Sunday, September 16, 2012

Facial Recognition

A facial recognition system is an information processing system application for automatically identifying or validating a person from a digital image or a video frame from a video source. One of the ways to do this is by comparing selected facial features from the image and a facial database.

It is typically used in security systems and can be compared to other biometrics such as fingerprint or eye iris recognition systems.

In recent years automatic face recognition has received significant attention from both research communities and the securities industry, but still remained very difficult in real applications. A number of typical  algorithms are presented, being classified into appearance-based and model-based schemes.

Classification of Face Recognition Scenarios:
Face recognition scenarios can be classified into two types,
(i) Face verification (or authentication)
(ii) Face identification (or recognition).

Face verification is a ”Am I who I say I am” based model. It is a one-to-one match that compares a picture with a previously stored one. To evaluate the verification performance, the verification rate vs. false accept rate is plotted, This is called ROC curve. A good verification system should balance these two rates based on operational needs.

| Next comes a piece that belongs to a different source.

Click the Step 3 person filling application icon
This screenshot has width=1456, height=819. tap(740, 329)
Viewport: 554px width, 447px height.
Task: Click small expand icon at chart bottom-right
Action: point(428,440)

Face identification is a ”Who am I” based model. It is a one-to-many matching process that compares a query face image against all the template images in a face database to determine the identity of the query face . The identification of the test image is done by locating the image in the database who has the highest similarity with the test image.

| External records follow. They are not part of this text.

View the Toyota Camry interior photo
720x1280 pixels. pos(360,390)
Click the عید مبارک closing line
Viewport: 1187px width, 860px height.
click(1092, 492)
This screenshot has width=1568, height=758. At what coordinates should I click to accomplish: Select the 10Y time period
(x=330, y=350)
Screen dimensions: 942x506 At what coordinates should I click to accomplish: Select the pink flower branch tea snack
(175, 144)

Recognition algorithms can be divided into two main approaches, geometric, which deals with distinguishing features, or photometric, which distils an image into values and compares the values with templates to eliminate variances.

3-dimensional recognition:

A newly emerging trend, claimed to achieve improved accuracies, is three-dimensional face recognition. This technique uses 3D sensors to capture information about the shape of a face. This information is then used to identify peculiarities on the surface of a face.

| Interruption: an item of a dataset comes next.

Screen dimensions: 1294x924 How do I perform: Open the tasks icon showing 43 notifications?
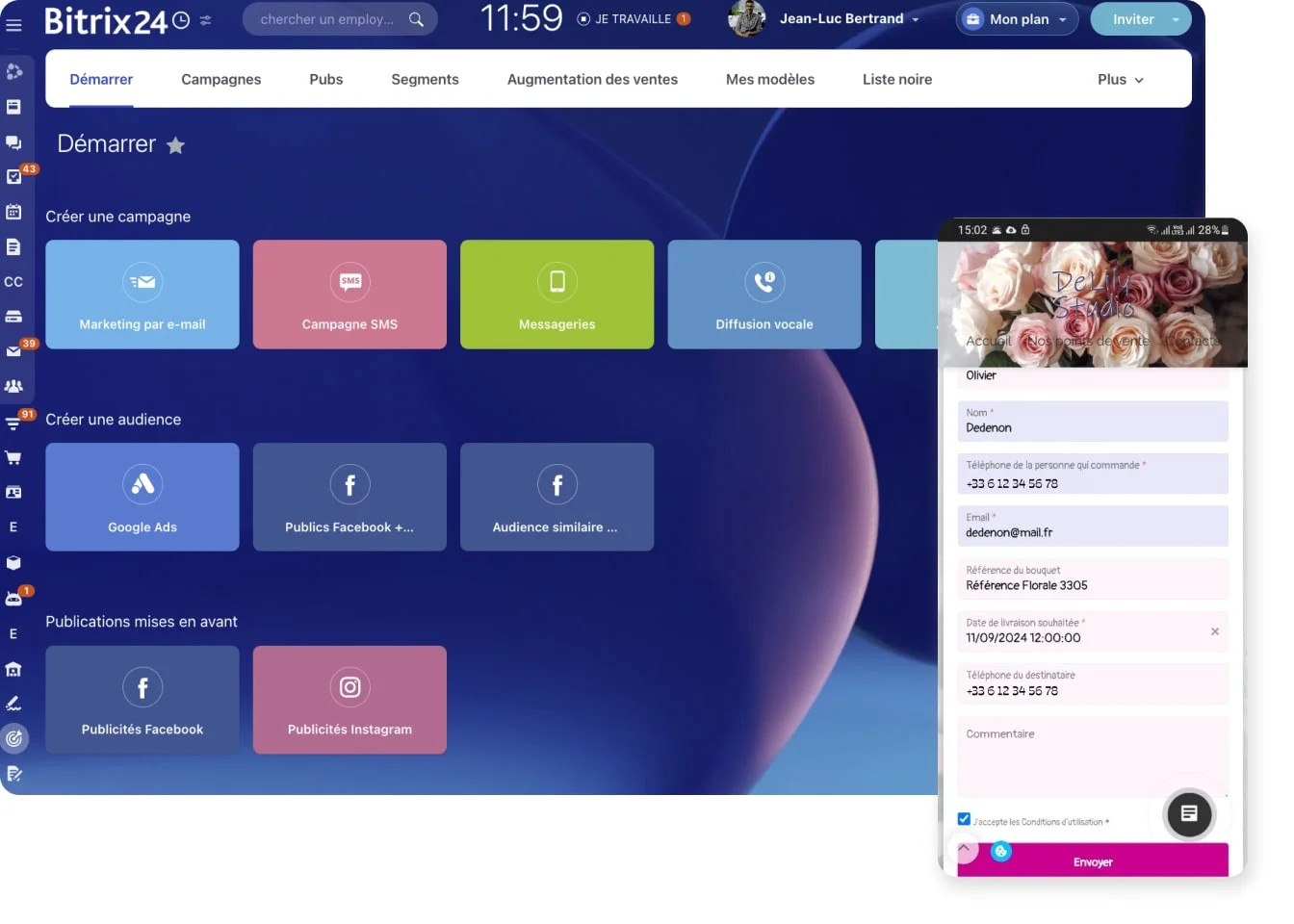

One advantage of 3D face recognition is that it is not affected by changes in lighting like other techniques. It can also identify a face from a range of viewing angles. 3D data points from a face immensely improve the preciseness of facial recognition. 3D research is enhanced by the development of sophisticated sensors that do a better job of capturing 3D face imagery. The sensors work by projecting structured light onto the face. Each image sensor captures a different part of the spectrum.

Skin texture analysis:

Another emerging trend uses the visual details of the skin, as captured in standard digital or scanned images. This technique, called skin texture analysis, turns the unique lines, patterns, and spots apparent in a person’s skin into a mathematical space.

Tests have shown that with the addition of skin texture analysis, performance in recognizing faces can increase 20 to 25 percentage.